La réunion plénière du comité central du parti des travailleurs au pouvoir était une indication d’un changement de politique majeur.
La télévision d’État a montré un lecteur chevronné Ri Chun Hee lisant la dépêche de KCNA sur des images de Kim s’adressant aux officiels et à l’imagerie générale du pays.
L’émission semble remplacer le discours habituel du nouvel an de Kim – normalement un moment clé du calendrier politique nord-coréen.
Kim a reconnu l’impact des sanctions internationales imposées à Pyongyang sur ses programmes d’armement, mais a précisé que le Nord était prêt à payer le prix pour préserver sa capacité nucléaire.
« Les États-Unis soulèvent des demandes contraires aux intérêts fondamentaux de notre État et adoptent une attitude de brigand », a déclaré KCNA.
Washington a « mené des dizaines de petits et grands exercices militaires conjoints que son président a personnellement promis d’arrêter » et a envoyé du matériel militaire de haute technologie dans le Sud, a-t-il dit.
– «Poulet géopolitique» –
Depuis des mois, Pyongyang réclame l’assouplissement des sanctions internationales imposées sur ses programmes de missiles nucléaires et balistiques, tandis que Washington insiste pour qu’il prenne des mesures plus tangibles pour y renoncer.
« La Corée du Nord a, en effet, mis un ICBM à la tête de Donald Trump afin d’obtenir les deux concessions qu’elle souhaite le plus: un allégement des sanctions et une sorte de garantie de sécurité », a déclaré Harry Kazianis du Center for the National Interest à Washington.
« Kim Jong-un joue un jeu dangereux de poulet géopolitique », a-t-il ajouté.
La stratégie était risquée, a-t-il dit, car Washington était susceptible de répondre par « plus de sanctions, une présence militaire accrue en Asie de l’Est et plus de menaces de style feu et fureur provenant du compte Twitter de Donald Trump ».
Les commentaires sur le moratoire de Kim étaient « inquiétants », a déclaré Leif-Eric Easley de l’Université Ewha à Séoul, mais a ajouté qu’il pourrait chercher à « obtenir des concessions en s’approchant de la ligne rouge de Trump sans la franchir ».

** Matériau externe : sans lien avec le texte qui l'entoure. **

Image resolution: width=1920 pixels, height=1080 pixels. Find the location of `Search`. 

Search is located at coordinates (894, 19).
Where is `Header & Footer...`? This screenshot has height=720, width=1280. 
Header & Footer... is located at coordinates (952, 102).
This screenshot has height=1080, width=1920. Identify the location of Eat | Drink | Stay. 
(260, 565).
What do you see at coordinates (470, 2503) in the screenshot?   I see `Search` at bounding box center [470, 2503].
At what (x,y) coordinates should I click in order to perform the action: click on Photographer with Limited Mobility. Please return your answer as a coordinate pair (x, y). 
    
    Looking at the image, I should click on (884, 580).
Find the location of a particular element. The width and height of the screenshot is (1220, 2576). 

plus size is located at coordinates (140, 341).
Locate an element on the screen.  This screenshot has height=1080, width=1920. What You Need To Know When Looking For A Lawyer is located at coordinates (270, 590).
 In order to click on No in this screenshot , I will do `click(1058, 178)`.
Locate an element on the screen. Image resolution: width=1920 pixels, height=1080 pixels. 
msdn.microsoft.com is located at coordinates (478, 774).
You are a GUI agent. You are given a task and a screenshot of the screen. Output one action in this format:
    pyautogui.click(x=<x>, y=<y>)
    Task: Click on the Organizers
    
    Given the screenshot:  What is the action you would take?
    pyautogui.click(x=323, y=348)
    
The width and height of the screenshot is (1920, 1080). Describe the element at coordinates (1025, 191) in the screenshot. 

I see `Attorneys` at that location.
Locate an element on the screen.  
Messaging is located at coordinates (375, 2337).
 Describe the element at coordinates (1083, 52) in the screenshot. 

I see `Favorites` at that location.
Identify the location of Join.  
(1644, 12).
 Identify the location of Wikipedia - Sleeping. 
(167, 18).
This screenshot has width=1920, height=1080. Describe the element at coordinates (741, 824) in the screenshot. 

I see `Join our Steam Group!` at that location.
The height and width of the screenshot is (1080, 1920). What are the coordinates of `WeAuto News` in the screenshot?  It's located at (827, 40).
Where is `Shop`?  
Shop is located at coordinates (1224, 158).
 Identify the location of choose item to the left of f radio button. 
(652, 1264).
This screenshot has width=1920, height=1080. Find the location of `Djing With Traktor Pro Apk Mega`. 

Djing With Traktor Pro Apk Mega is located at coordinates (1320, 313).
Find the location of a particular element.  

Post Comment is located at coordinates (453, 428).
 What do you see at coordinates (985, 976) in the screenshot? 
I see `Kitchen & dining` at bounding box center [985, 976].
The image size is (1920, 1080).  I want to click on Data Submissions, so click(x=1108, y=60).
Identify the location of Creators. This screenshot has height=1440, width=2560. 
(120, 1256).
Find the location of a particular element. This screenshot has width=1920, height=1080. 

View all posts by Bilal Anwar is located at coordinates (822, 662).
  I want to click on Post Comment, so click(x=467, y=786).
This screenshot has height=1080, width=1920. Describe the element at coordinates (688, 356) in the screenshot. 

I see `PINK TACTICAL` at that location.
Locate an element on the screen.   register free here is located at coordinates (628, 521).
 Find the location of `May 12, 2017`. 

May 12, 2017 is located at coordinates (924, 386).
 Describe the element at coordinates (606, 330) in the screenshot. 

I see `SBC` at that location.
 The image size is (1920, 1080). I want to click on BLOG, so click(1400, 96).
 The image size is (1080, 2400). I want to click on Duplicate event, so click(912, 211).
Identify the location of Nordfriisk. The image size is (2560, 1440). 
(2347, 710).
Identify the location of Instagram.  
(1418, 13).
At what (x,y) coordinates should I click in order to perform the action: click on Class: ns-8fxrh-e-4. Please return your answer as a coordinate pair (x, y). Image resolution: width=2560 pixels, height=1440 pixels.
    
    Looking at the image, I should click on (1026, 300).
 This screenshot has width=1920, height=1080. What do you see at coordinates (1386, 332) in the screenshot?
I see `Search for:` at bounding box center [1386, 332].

Les États-Unis ont déjà indiqué qu’ils réagiraient si le Nord procédait à un essai de missile à longue portée.
S’adressant à Fox News et à CBS après l’annonce de Kim, Pompeo a déclaré qu’une reprise des essais nucléaires et de missiles serait « profondément décevante ».
« Nous espérons que le président Kim suivra une voie différente … qu’il choisira la paix et la prospérité plutôt que les conflits et la guerre », a déclaré Pompeo.
« Nous voulons la paix, pas la confrontation », a-t-il ajouté, le ministère de l’unification de Séoul ajoutant qu’un test d’arme stratégique « n’aiderait pas les négociations de dénucléarisation ».
Trump lui-même était émollient, affirmant qu’il pensait que Kim était « un homme de parole » et qu’à leur sommet de Singapour, « nous avons signé un contrat, parlant de dénucléarisation ».
Le secrétaire général de l’ONU, Antonio Guterres, a exprimé sa profonde préoccupation face à l’annonce de la Corée du Nord et « espère vivement que les tests ne reprendront pas », a déclaré son porte-parole.
« La non-prolifération reste un pilier fondamental de la sécurité nucléaire mondiale », a-t-il ajouté.
Un lancement de l’ICBM serait susceptible de frustrer la Chine, principal bailleur de fonds diplomatique et fournisseur de commerce et d’aide du Nord, qui met toujours l’accent sur la stabilité dans une région qu’elle considère comme sa propre arrière-cour.